La jeune femme fait partie des dizaines d’activistes pour le climat qui occupent depuis une semaine plusieurs sites de construction de la voie rapide de Hirschstetten, dans la banlieue de Vienne. La «voie rapide», doux euphémisme pour désigner une autoroute de trois kilomètres de long et de 50 mètres de large, censée canaliser le trafic de desserte de la ville lacustre d’Aspern, au nord-est de Vienne, vers le périphérique extérieur et soulager ainsi les zones résidentielles, selon la promesse des politicien·nes.

L’occupation du chantier n’ouvre pas seulement un nouveau chapitre du débat sur la mobilité dans la capitale autrichienne, majoritairement gouvernée par les sociaux-démocrates, la désobéissance civile de groupes locaux tels que System Change not Climate Change, Extinction Rebellion ou Fridays for Future l’a hissé à un tout autre niveau. Pendant de nombreuses années, le différend sur les projets d’infrastructure nuisibles au climat s’est joué sur le papier ou devant les tribunaux. Les principaux acteurs en étaient des organisations environnementales et les collectifs citoyens. Récemment, cependant, le porte-parole du collectif local Hirschstetten Retten a annoncé que les collectifs en avaient assez: «Vous construisez, nous occupons!». Et c’est ce qui s’est passé.

La politique des «crânes de béton»

A Vienne, les grands projets sont également très contestés. Le conseiller municipal responsable des transports, Ulli Sima, n’est pas seulement un fonctionnaire chevronné du SPÖ (1), il a également derrière lui une carrière politique qui va des Verts à l’organisation environnementale Global 2000 en passant par les Amis de la Nature. Sima tente depuis des années d’obtenir le label de «ville modèle en matière de climat» pour la capitale. Toutefois, l’image verte n’est crédible que dans une certaine mesure, car la municipalité continue de faire avancer de grands projets d’infrastructure controversés, tels que la troisième piste de l’aéroport de Vienne-Schwechat (Dritte Piste) ou le Lobautunnel.
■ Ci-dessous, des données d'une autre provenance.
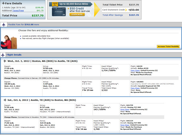Click the Flight Details section header
The height and width of the screenshot is (135, 182).
14,55
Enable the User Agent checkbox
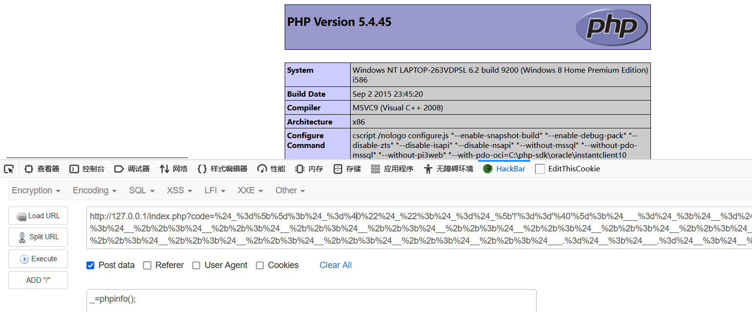Viewport: 752px width, 312px height. [196, 265]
L’autoroute de Lobau, un périphérique extérieur qui devait creuser un tunnel de huit kilomètres sous le parc national de la plaine d’inondation du Danube, est depuis devenue le symbole d’une politique des transports rétrograde et a valu à l’administration municipale, progressiste selon les normes autrichiennes, le qualificatif typiquement viennois de «politicien·es à crâne de béton».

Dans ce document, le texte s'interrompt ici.